Office for iPad makes sense for Nadella's Microsoft
Poetry, engineering and plenty of love for business and IT
Cloud on everything and beyond
This means letting developers build on Office 365, like being able to put electronic signatures into Office documents on your iPhone with your finger, because DocuSign has built on the new Office 365 APIs. It also means letting IT pros - who Nadella subtly complimented by noting the occupation is as stressful as any CEO's - manage the documents, the devices and the services, using Azure Active Directory, Intune and single sign-on for cloud applications.
These services can be used even if they're not from Microsoft, and rights management that controls the information inside documents (on Samsung Knox and on iPad as well as Mac and Windows) won't hinder them either. Microsoft still wants to be emulate how an IT team keeps control, but of many more things beyond Windows PCs.
In other words, while Office for iPad is what we'll all be thinking about, Nadella has much bigger ambitions.
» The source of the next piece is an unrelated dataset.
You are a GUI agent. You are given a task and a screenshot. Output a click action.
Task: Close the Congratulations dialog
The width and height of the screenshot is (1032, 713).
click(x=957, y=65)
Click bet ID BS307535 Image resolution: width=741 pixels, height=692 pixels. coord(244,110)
He wants Microsoft to be where you go to get "a cloud for everyone on every device." He wants the experience to be "magical" (a word you were more likely to hear from Steve Jobs than Steve Ballmer, who would have talked about the numbers behind the magic).
The poem Satya Nadella chose to quote the first time he spoke publicly since he became Microsoft CEO was Little Gidding, by T.S. Eliot. "We shall not cease from exploration, and the end of all our exploring will be to arrive where we started and know the place for the first time," he said, explaining that five weeks as CEO gives you a different perspective from 22 years building technology at Microsoft.
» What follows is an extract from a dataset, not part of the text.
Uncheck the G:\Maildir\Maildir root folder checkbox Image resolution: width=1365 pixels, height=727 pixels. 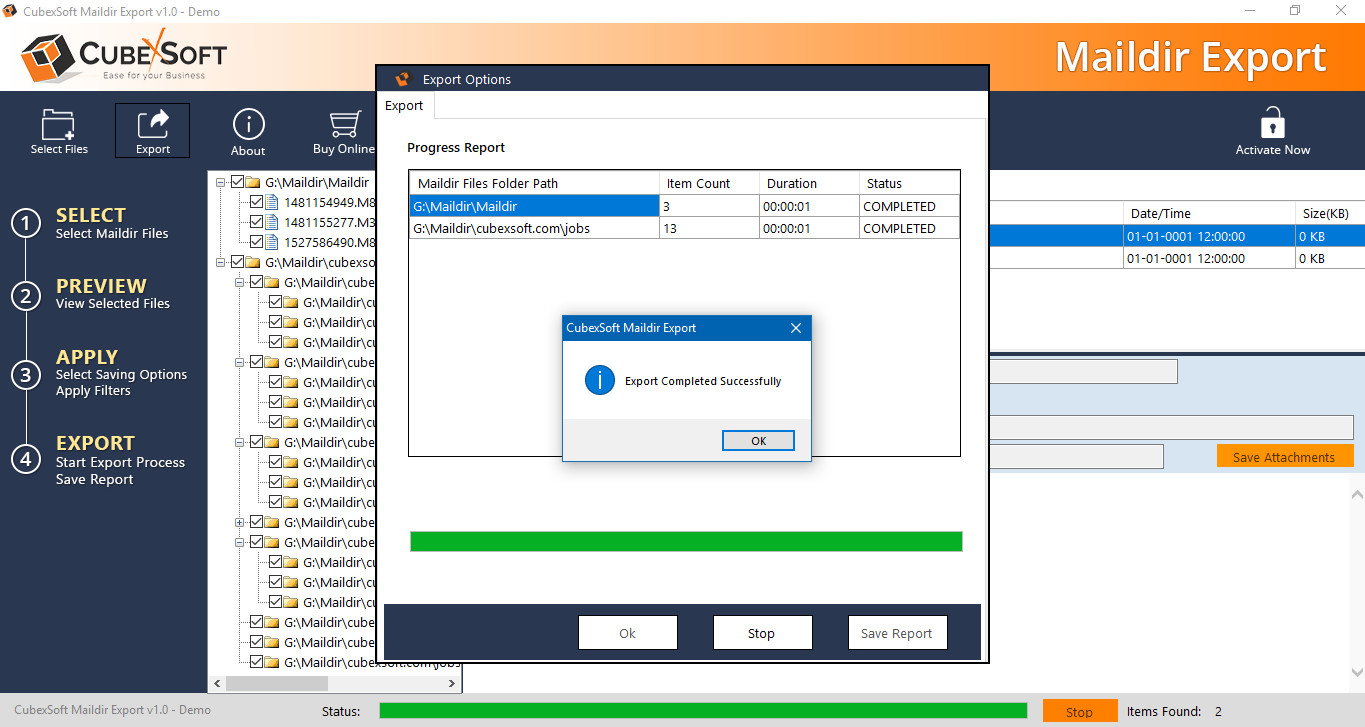click(x=238, y=182)
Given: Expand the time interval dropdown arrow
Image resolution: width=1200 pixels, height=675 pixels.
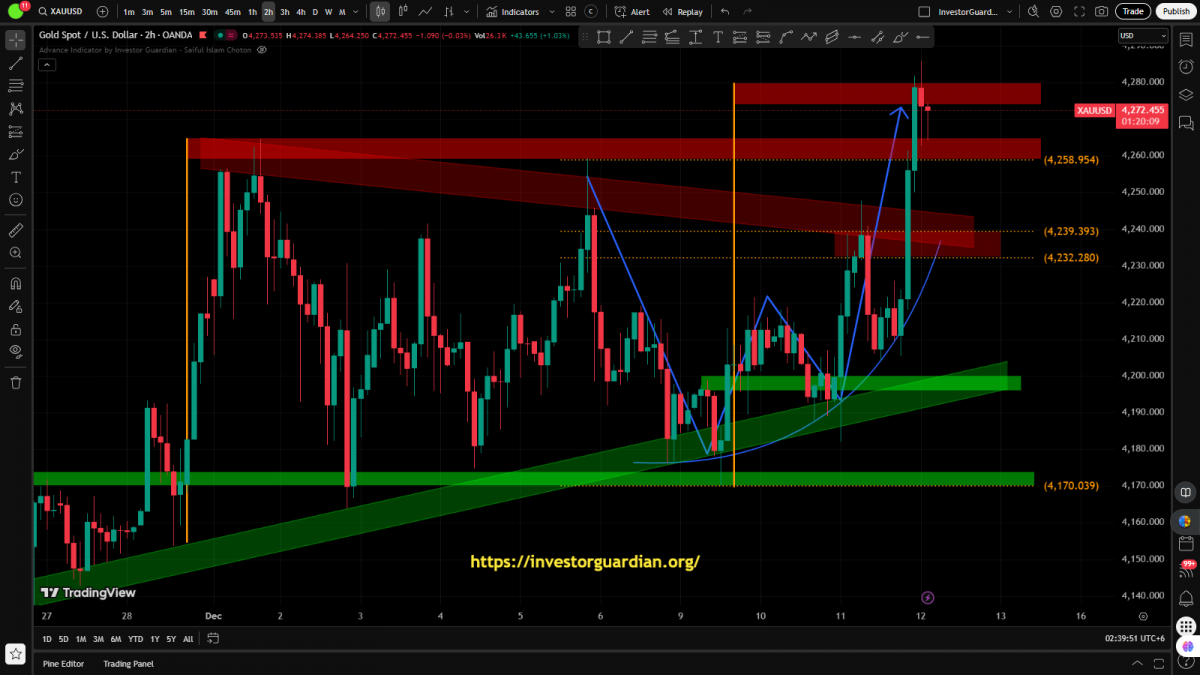Looking at the screenshot, I should point(356,12).
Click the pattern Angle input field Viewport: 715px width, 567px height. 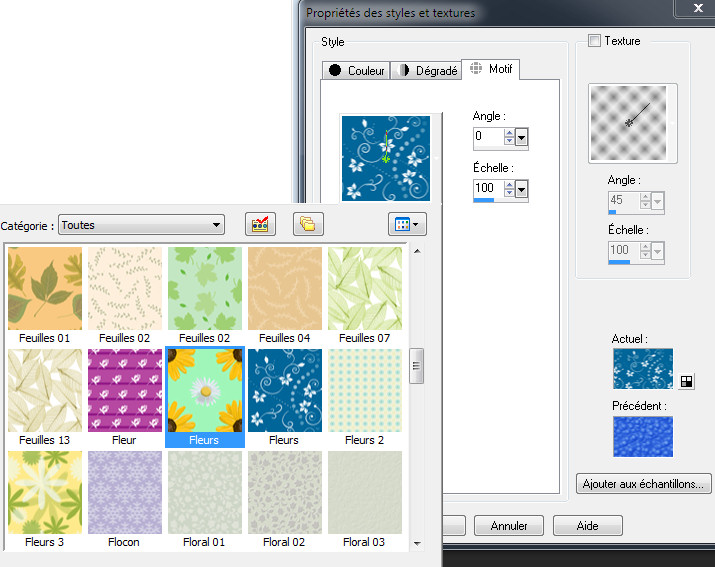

But if you read on, there's another line that also applies to what Microsoft - and Nadella - have to deliver: "A condition of complete simplicity (costing not less than everything)." Office for iPad looks great and makes sense as part of a Microsoft strategy that costs Windows its central role at the company - but Microsoft and Nadella now have to deliver the same for every other Microsoft product as well.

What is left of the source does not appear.